(WHAT THE TASK ASKS): Add 138 to each answer coordinate in the records, then copy out every line between the ones holding "Create New Profile/Sign In (111, 400)" and "(09) 623-0515 (797, 338)", inclusive. Keep the requests in that span unchanged.

(Word and element locating data):
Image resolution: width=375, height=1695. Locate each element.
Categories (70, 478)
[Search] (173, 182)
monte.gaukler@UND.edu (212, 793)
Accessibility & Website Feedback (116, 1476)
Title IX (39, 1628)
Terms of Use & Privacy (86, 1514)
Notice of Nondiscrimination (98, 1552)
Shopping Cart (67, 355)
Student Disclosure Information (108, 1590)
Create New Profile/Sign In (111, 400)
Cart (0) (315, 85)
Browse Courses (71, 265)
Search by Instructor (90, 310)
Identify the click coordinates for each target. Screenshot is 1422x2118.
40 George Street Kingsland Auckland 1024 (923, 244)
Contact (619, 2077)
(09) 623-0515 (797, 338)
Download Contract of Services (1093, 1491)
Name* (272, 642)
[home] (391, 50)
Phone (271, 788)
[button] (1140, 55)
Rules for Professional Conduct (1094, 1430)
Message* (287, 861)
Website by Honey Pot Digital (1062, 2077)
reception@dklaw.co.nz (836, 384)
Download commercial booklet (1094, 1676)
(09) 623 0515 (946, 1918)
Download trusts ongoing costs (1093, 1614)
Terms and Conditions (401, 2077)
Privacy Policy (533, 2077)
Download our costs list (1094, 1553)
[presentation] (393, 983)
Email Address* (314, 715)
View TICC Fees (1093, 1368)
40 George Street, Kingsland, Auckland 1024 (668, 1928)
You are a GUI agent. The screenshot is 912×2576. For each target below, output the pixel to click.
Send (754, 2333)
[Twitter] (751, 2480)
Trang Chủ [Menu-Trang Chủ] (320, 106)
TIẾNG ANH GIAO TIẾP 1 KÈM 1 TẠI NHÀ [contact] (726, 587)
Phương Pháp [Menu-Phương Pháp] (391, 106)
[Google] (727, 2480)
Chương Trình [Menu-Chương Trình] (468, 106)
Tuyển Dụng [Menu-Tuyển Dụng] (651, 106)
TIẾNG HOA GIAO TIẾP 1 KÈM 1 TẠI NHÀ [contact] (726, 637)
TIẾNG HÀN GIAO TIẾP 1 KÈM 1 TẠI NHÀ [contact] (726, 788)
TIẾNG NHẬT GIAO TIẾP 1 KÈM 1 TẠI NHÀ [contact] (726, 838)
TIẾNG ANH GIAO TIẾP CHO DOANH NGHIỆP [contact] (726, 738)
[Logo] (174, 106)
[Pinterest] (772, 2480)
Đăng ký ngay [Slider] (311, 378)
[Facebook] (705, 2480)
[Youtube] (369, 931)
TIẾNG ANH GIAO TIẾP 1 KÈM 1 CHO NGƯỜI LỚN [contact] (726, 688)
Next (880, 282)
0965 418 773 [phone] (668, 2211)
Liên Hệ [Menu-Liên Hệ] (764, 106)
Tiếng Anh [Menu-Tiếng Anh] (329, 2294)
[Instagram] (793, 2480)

(PROBLEM SOLUTION):
Create New Profile/Sign In (249, 538)
Cart (0) (453, 223)
Browse Courses (209, 403)
Search by Instructor (228, 448)
Identify the click coordinates for each target. Screenshot is 1422x2118.
40 George Street Kingsland Auckland 1024 (1061, 382)
Contact (757, 2215)
(09) 623-0515 (935, 476)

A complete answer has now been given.